Americans appalled at the skyrocketing cost of fossil fuels are ready to intensify their economic pain to punish Russian President Vladimir Putin for his heartless invasion of Ukraine. Resistant at first to demands for a cutoff of Russian oil, President Biden has now granted citizens their wish. Unless he is subsequently poked and prodded into releasing his grip on the nation’s own energy resources, the coming injury to the U.S. consumers is likely to be agonizing.

A bipartisan upswell of support in Congress to ban the import of Russian oil and natural gas forced Mr. Biden to make a virtue of necessity. “This is a step we are taking to inflict further pain on Putin, but there will be costs here in the United States as well,” Mr. Biden said while announcing the oil embargo on Tuesday. “Defending freedom is going to cost us as well.”

A Quinnipiac University poll released Monday found that a hefty 71% of respondents support a ban on Russian oil even if it meant paying higher gasoline prices. Only 22% say they oppose such a move. “Americans are ready to put a chokehold on Russia’s key financial lifeblood, oil, no matter what the consequences are at the pump,” said Quinnipiac pollster Tim Malloy.

The president’s message included neither jot nor tittle signaling his intention to cease his own war on U.S. fossil fuel producers, which has hampered their access to America’s vast energy resources. Fairly daring them to drill in defiance of his policy preferences for solar and wind power, he warned oil and gas firms against “profiteering.”

Consumers already struggling to afford record-setting gas costs that exceed a national average of $4.25 a gallon must now brace for a new price surge brought by the loss of 700,000 barrels a day of Russian oil. Gas and groceries are now on track to cost families an extra $3,000 this year.

Mr. Biden’s initial opposition to calls for using oil to punish Mr. Putin now looks suspiciously like jiujitsu — resisting a grappling opponent and enticing him to thrust with his full weight, then suddenly giving way, causing him to fall on his face. By resisting a Russian energy ban until public outcry reached its crescendo, the president has given the public what they demand. 

Consequently, Americans have their unassailable moral victory, and they can take pride in the fact that U.S. petrodollars will no longer pay for Russia’s callous bloodshed in Ukraine. And Mr. Biden has a Russian scapegoat for higher-priced energy to shield him from vicious backlash by angry voters.
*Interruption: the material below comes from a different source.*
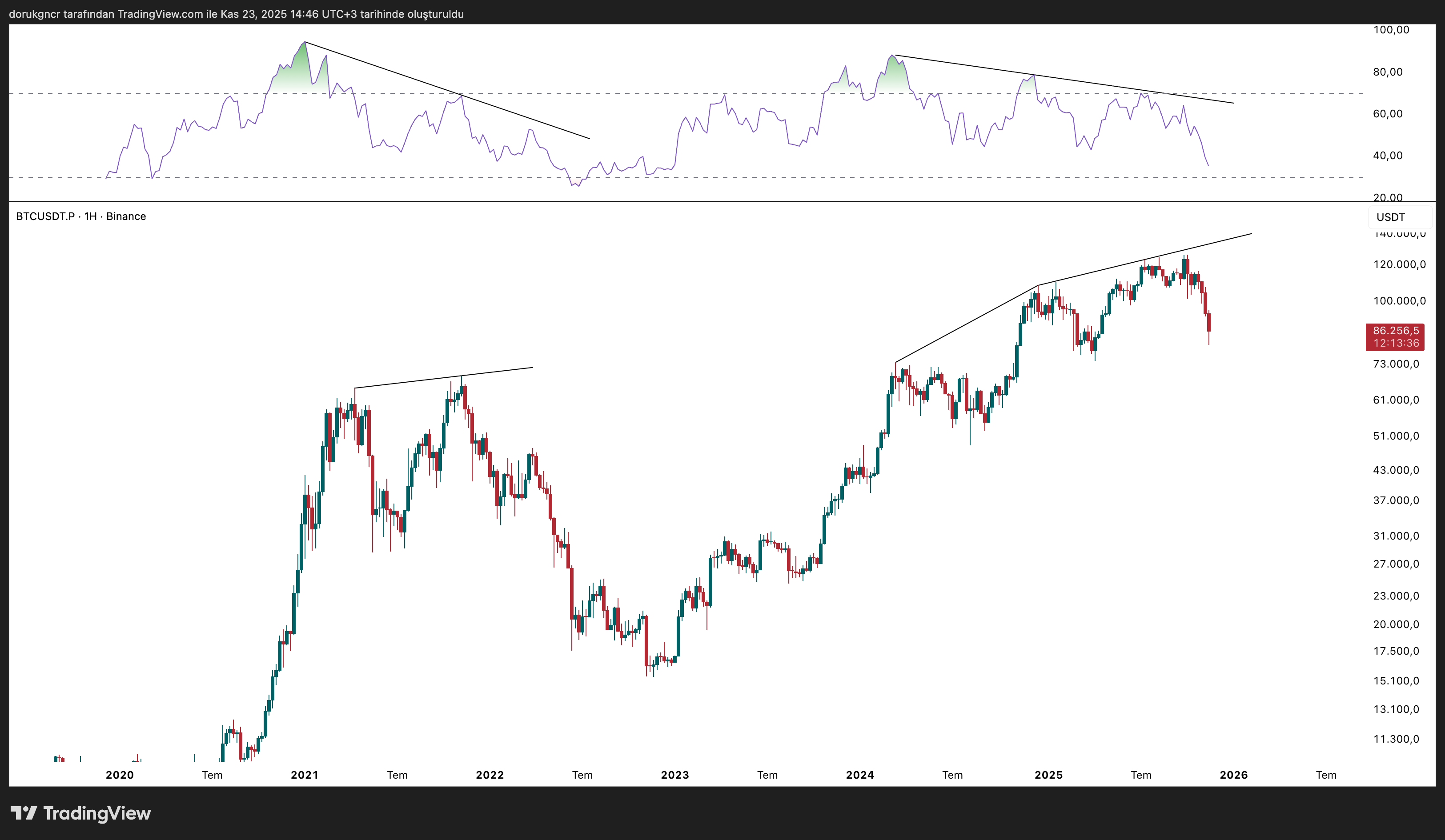The image size is (1445, 840).
Task: Select the 2021 label on time axis
Action: [x=305, y=775]
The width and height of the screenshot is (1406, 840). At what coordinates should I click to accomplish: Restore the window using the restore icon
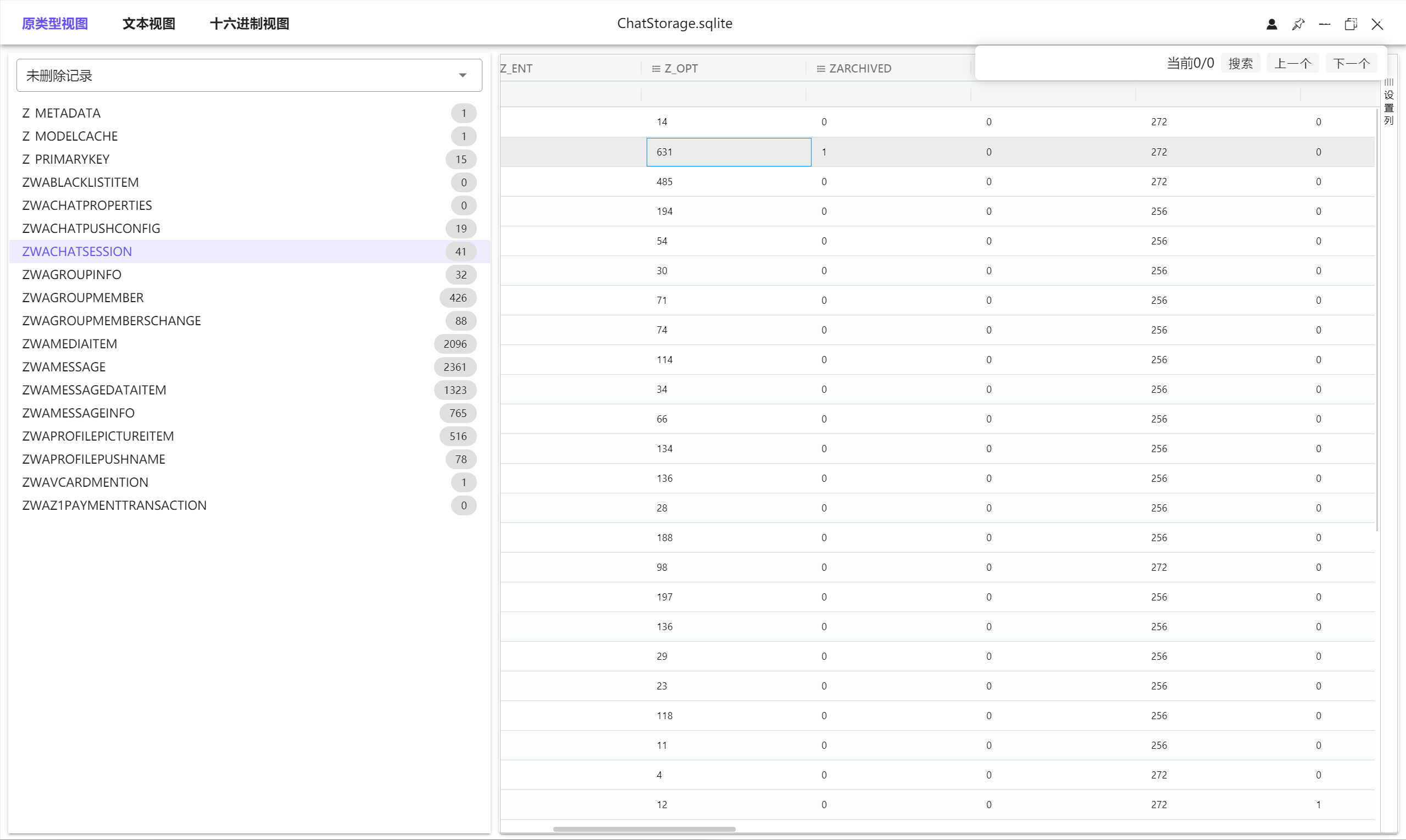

There is another energy embargo of sorts, though, that still requires attention — the one that Mr. Biden has enacted to slow the extraction of U.S. oil and gas resources and block conduits that transport them to consumers. Americans should now demonstrate the same determination to end the president’s obstruction of their own energy resources that they showed in their refusal to accept any more of Russia’s.